Dir-se-á que isso é verdade, mas que, para além disso, no Estado também há muito desperdício (e inclusive corrupção) e que, aí, haverá muita margem para reduzir despesas.

Sem dúvida que sim. Porém, na administração como em qualquer outro sistema de produção de bens ou serviços, a taxa de desperdício (de que a corrupção é uma parte) é um elemento intrínseco ao sistema. Isso não quer dizer que não possa ser reduzido. Quer apenas dizer que o problema não se resolve cortando nas despesas a torto e a direito, mas sim implantando métodos de trabalho mais eficazes e eficientes.

Aqui chegamos ao ponto crucial. Se nos limitarmos a cortar custos, a qualidade dos serviços baixará e os custos aumentarão. Se nos preocuparmos em melhorar a qualidade e a eficiência da administração pública, serão precisas menos pessoas para fazerem o mesmo trabalho e os custos terão forçosamente que baixar.

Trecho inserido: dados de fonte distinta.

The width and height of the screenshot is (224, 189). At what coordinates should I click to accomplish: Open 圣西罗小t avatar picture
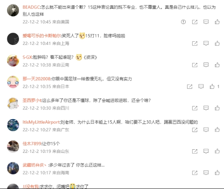tap(13, 104)
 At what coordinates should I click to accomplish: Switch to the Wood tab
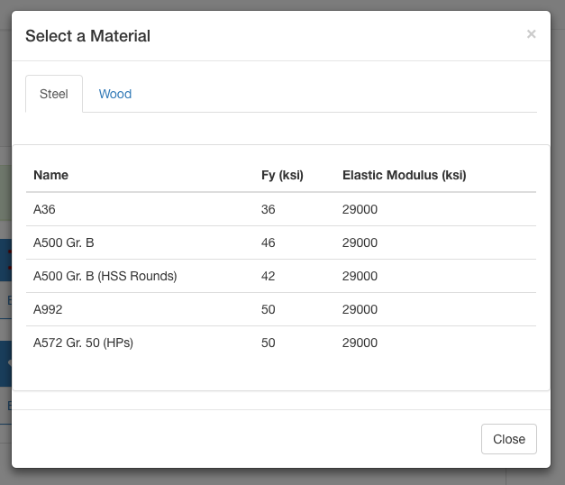tap(115, 94)
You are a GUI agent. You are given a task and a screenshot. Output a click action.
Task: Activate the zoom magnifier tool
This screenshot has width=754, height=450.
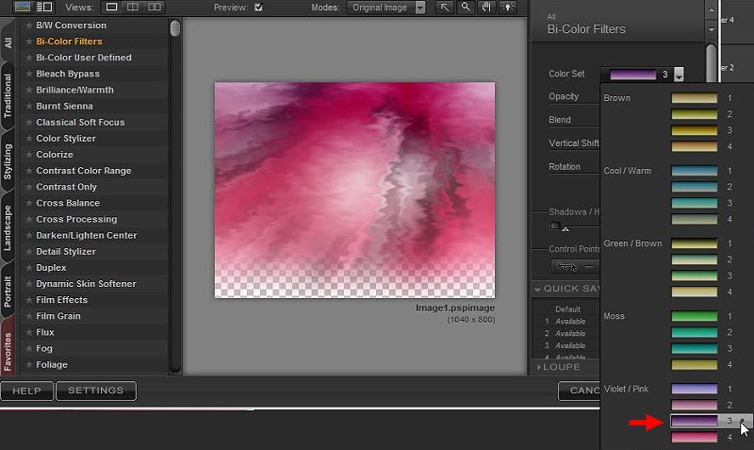466,8
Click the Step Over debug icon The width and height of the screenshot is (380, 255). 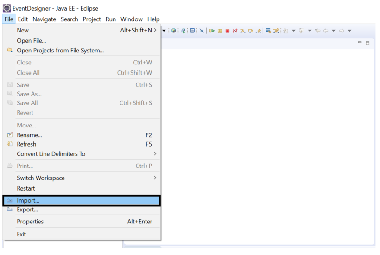[250, 31]
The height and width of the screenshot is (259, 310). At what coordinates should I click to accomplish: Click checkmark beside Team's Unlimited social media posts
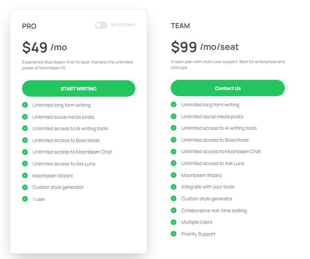(x=174, y=116)
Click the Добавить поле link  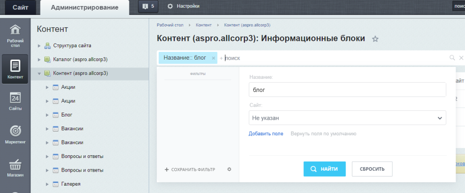pos(266,134)
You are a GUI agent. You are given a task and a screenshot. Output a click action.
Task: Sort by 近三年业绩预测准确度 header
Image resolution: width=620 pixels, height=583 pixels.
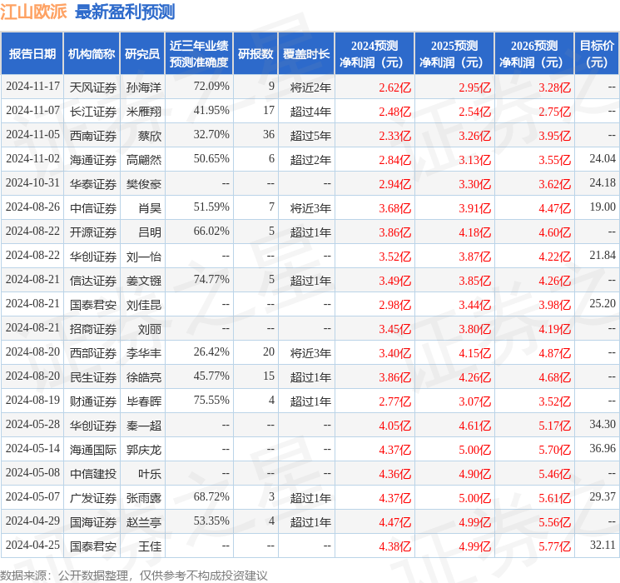[198, 54]
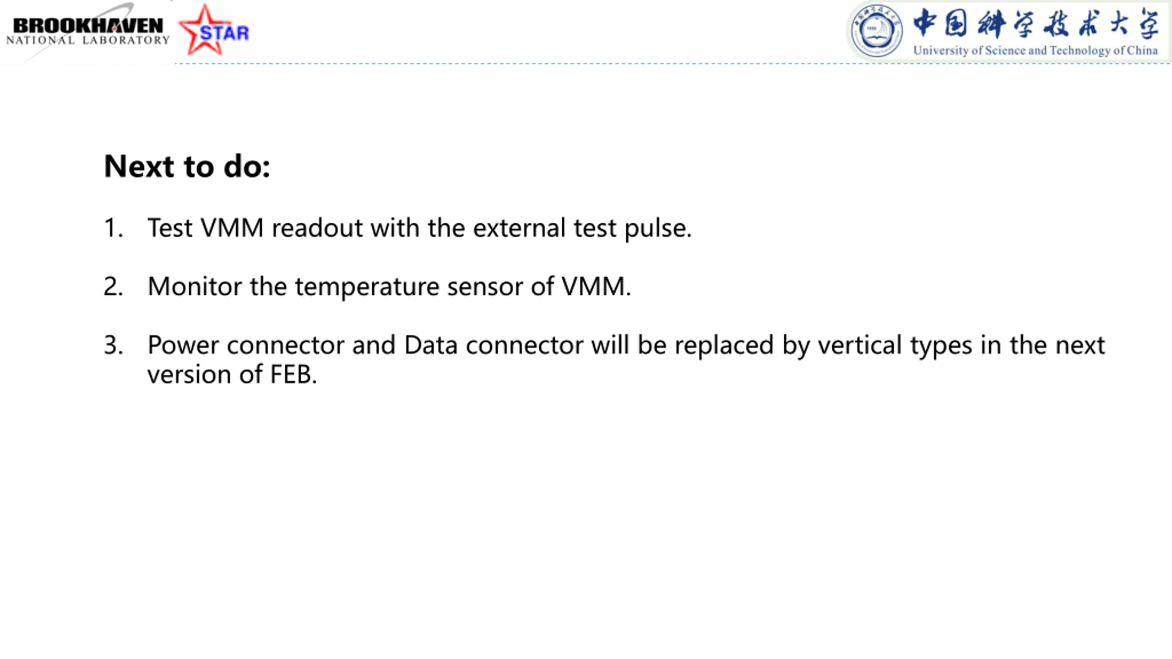This screenshot has height=659, width=1172.
Task: Click list number 2 marker
Action: tap(114, 286)
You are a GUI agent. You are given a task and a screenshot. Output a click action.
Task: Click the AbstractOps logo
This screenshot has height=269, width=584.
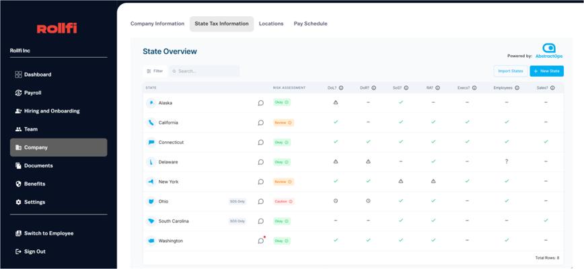(x=548, y=50)
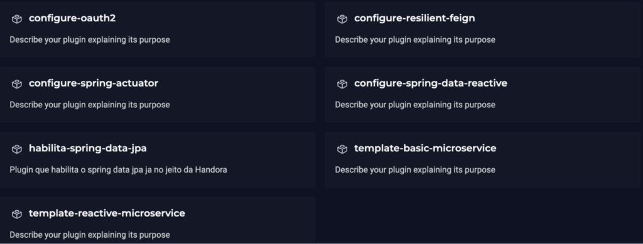643x244 pixels.
Task: Click the configure-oauth2 card description text
Action: tap(90, 40)
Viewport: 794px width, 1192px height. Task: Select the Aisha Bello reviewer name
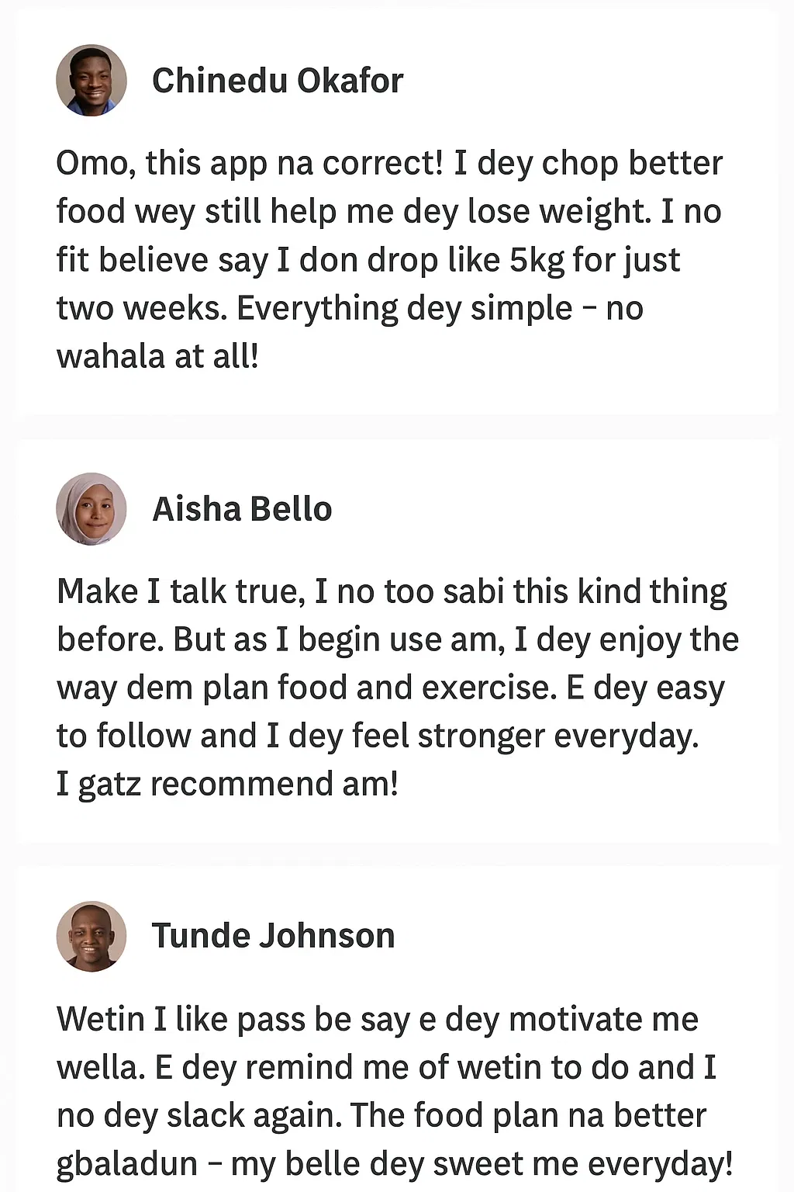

Em síntese, três conclusões:

a) Este problema não se resolve com «reformas estruturais» - uma ficção tão irrealista como o unicórnio - mas com pequenas reformas continuadas e persistentes.
b) Isto exige conhecimento específico das situações, demora muito tempo, dá muito trabalho e tem de ser feito no essencial pelos profissionais de cada ofício.
c) Os economistas não têm, de facto, a mínima ideia do que é e como se faz a reforma da administração pública.

1 comentário:

jj.amarante disse...

Tem-me surpreendido a apresentação da reforma administrativa como uma operação com princípio, meio e fim. A mim parece-me evidente que a reforma só pode ser uma actividade de melhoria contínua e fico perplexo com frases do género "há 30 anos que estamos à espera da reforma". A ideia será aplicar uma reforma agora e não mexer em nada durante os próximos 30 anos?